Monthly Update — Social Security

Proving your case
By: Jennifer Scherff Jennifer Scherff

Over and over I am asked why it is so hard to get on disability. That is usually followed up with, “so and so down the street got on it and there is nothing wrong with him/her.”

Race, sex, marital status or the number of children you have are not factors used by the Social Security Administration (SSA) when determining your disability despite what many people think. The reason that it is so hard to get onto disability is because you must prove that you are disabled. Many think SSA has the burden of proving that you are not disabled, but this is not correct.
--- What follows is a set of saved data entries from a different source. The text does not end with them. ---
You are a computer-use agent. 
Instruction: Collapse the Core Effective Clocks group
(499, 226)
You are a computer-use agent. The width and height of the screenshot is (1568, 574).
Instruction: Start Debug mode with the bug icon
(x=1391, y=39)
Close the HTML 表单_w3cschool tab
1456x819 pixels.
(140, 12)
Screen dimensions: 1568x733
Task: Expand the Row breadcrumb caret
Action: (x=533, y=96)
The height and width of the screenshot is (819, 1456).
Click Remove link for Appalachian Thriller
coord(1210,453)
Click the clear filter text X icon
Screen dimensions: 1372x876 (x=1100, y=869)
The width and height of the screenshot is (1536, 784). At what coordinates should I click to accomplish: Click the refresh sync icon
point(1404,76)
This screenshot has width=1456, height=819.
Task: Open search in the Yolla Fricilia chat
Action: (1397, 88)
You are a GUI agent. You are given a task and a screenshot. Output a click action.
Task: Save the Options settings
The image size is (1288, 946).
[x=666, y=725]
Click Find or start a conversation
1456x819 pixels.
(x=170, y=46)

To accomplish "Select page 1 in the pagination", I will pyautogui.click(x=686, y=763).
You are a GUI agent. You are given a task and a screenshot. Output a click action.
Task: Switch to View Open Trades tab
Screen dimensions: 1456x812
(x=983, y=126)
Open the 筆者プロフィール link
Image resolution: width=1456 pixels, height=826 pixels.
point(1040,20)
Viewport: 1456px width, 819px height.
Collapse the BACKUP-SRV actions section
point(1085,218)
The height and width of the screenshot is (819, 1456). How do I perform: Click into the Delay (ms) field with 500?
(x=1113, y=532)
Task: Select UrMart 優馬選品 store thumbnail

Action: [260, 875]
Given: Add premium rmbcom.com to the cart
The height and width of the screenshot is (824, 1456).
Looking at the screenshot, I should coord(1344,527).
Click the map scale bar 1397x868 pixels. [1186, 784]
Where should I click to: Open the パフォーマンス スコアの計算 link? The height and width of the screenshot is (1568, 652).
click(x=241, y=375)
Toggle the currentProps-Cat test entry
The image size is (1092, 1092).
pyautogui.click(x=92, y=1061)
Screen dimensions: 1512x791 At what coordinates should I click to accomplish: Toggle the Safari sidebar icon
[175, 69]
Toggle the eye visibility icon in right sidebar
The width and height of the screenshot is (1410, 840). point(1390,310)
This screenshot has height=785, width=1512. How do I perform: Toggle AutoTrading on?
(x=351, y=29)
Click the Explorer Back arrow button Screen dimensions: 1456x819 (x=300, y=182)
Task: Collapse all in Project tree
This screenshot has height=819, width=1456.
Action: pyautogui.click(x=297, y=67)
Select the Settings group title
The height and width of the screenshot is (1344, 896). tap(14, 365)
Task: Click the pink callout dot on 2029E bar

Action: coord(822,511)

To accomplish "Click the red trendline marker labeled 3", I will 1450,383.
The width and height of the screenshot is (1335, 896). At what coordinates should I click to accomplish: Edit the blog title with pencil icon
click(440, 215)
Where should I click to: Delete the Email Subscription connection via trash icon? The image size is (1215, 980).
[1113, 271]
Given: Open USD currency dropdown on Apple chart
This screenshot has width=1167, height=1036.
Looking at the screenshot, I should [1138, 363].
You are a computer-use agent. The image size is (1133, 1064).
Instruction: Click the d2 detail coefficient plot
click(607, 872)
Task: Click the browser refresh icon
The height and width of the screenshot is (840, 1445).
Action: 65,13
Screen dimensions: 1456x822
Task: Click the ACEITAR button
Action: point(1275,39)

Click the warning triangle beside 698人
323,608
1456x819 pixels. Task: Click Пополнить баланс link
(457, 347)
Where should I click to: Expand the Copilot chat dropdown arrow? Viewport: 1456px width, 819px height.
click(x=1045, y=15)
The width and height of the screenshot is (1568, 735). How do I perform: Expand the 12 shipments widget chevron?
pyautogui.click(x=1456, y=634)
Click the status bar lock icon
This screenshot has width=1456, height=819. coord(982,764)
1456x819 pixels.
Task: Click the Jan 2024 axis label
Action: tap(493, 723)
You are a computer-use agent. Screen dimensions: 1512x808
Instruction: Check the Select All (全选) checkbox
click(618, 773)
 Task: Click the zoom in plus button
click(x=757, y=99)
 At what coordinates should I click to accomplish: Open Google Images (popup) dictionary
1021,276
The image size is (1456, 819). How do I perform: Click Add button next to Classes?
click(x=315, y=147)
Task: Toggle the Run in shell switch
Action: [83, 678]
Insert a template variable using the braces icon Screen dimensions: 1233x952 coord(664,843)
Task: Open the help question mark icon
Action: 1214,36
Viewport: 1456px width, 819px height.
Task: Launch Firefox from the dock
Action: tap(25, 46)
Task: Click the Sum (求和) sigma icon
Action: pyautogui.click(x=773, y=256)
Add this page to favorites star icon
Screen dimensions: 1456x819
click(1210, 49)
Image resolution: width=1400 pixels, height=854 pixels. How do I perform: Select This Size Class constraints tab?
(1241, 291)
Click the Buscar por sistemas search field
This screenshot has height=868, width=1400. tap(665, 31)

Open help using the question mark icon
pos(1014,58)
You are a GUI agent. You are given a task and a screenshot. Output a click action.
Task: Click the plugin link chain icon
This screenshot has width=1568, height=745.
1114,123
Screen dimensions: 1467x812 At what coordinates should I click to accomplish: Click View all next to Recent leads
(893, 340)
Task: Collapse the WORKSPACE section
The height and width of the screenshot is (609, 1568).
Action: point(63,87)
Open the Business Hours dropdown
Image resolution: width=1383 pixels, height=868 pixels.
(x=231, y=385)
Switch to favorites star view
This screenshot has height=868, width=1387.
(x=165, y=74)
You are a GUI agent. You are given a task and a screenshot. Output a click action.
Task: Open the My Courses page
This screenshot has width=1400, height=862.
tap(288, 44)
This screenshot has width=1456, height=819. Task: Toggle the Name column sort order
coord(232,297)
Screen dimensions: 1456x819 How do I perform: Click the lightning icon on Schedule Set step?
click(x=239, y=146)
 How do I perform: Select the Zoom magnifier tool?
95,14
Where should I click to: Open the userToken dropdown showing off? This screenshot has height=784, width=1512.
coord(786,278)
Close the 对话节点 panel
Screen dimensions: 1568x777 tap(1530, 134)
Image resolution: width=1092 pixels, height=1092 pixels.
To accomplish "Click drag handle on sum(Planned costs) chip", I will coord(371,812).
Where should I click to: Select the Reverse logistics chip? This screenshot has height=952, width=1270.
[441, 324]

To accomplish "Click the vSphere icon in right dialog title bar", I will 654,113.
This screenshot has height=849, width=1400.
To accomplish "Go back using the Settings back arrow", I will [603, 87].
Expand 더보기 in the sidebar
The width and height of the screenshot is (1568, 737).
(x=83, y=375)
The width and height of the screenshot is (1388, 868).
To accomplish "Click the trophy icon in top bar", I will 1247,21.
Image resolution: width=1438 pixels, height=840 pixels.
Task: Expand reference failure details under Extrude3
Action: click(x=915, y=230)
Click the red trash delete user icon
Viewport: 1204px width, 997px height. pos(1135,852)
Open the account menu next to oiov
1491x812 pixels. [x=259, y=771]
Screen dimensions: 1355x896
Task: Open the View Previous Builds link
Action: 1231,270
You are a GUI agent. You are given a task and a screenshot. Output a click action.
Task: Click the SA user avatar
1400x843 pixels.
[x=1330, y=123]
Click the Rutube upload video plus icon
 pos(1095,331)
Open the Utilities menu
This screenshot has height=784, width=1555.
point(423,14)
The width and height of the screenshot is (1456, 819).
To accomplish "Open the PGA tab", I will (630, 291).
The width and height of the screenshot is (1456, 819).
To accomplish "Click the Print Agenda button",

You must have the medical documents to support your complaints. Having a diagnosis is not enough to be found disabled, no matter how serious the diagnoses are. People can recover from almost every condition to a point that they can work in some capacity. It is the severity of the symptoms, not the diagnosis, that you must show SSA. The difference between someone lying about pain trying to get disability and the person who genuinely cannot work due to pain is the medical records showing a cause of the pain and notes from your doctors supporting what you say you are experiencing.

What to do:

  1. Go see a doctor and do what he or she asks. If you doctor says to test your blood sugar two times a day, do so. If you are referred to a rheumatologist or an orthopedic surgeon, keep the appointment. Take the medications you are prescribed. If you doctor tells you to follow a specific diet or stop smoking, do your best. You cannot refuse to try and get better and expect to get onto disability. If you can do something to help your condition and you refuse to do it, you are not disabled.
  2. Develop the medical records. Get tests done, see your doctor regularly and make sure you let him or her know everything you are experiencing so the notes reflect it. If your back hurts, get an MRI; if you feel dizzy, you need to have a cause.
  3. Keep working at proving your condition and how severely it is impacting your ability to work. An experienced attorney can help you get this information from you doctor(s) through questionnaires and forms, and by advising you what you should discuss with your doctors.